:: Aim of the exercise ::
Recast the lines from the one containing "You are a computer-use" through the one containing "pos(242,93)", inclusive, as a Markdown table with columns Row and Line, leaving out blank lines.

:: Data for this task ::
┌──

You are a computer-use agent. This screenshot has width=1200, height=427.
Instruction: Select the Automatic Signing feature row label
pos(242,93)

└──
┌──

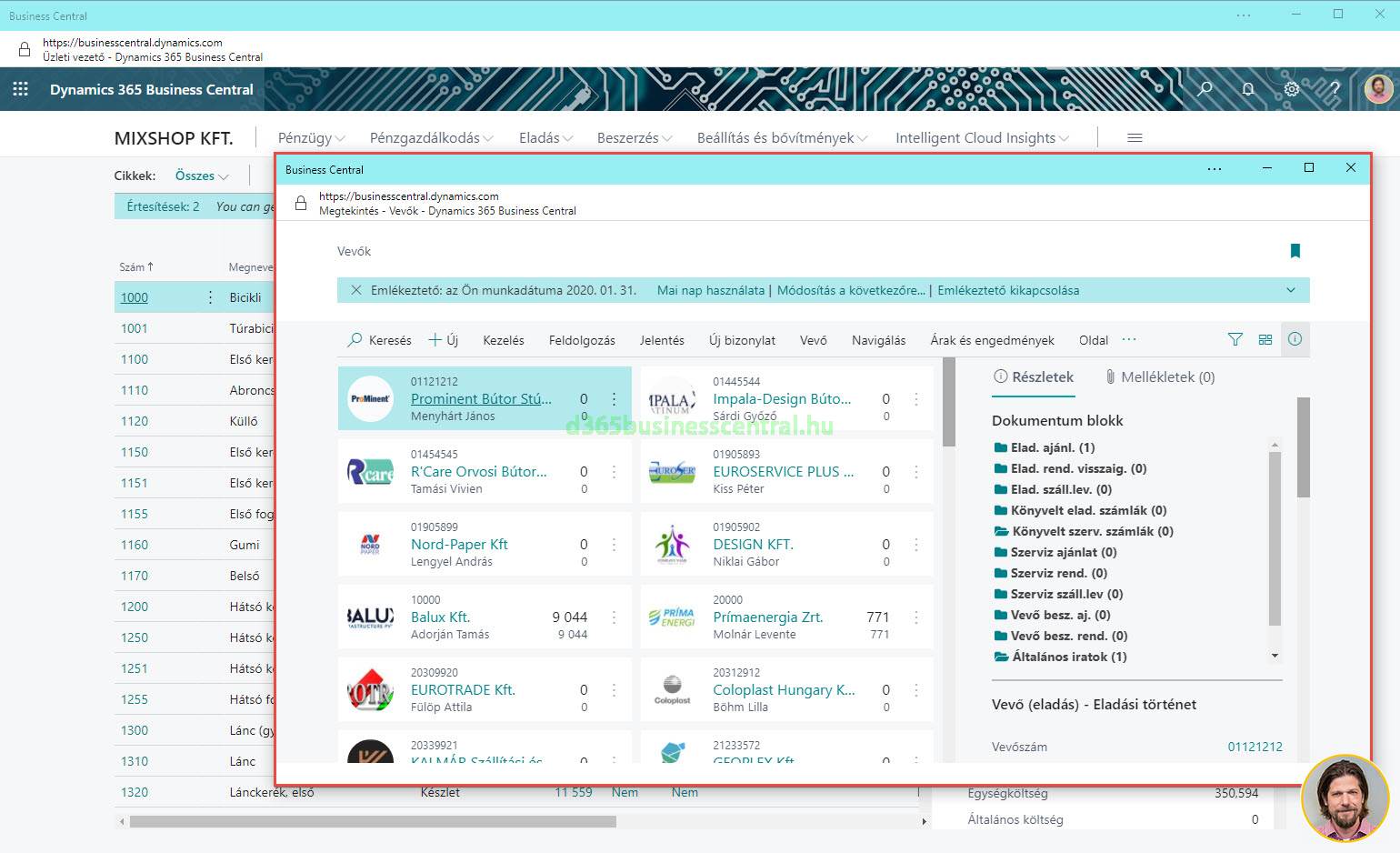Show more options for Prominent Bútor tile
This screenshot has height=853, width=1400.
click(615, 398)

└──
┌──

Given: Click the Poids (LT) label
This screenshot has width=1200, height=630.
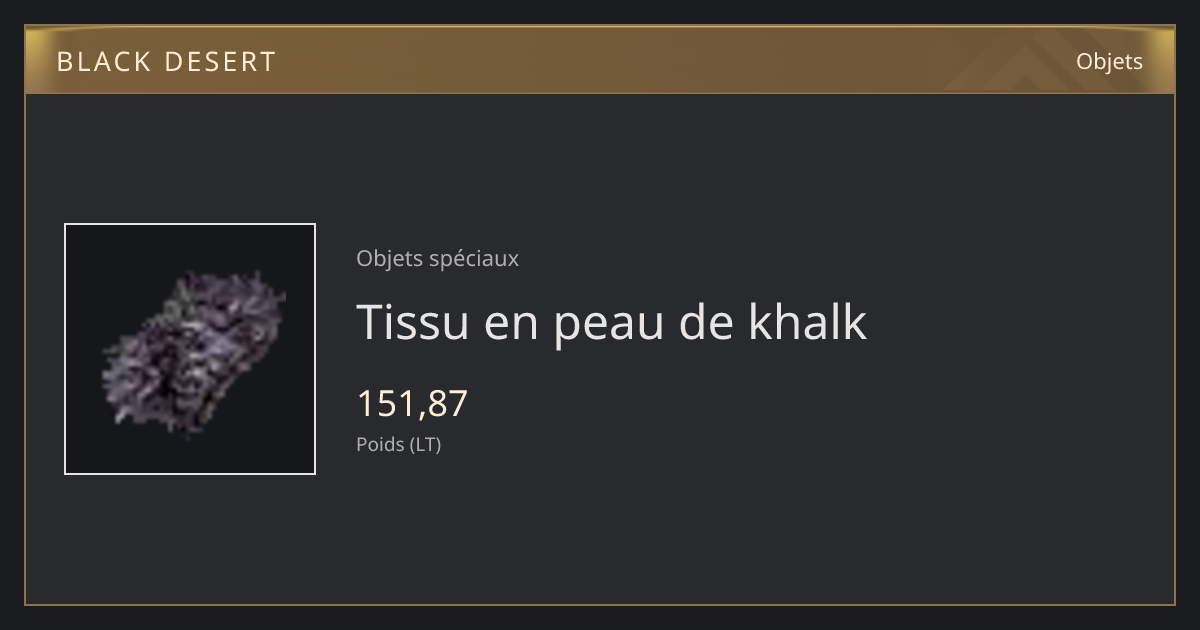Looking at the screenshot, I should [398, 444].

└──

:: Response below ::
| Row | Line |
|---|---|
| 1 | You are a computer-use agent. This screenshot has width=1200, height=427. |
| 2 | Instruction: Select the Automatic Signing feature row label |
| 3 | pos(242,93) |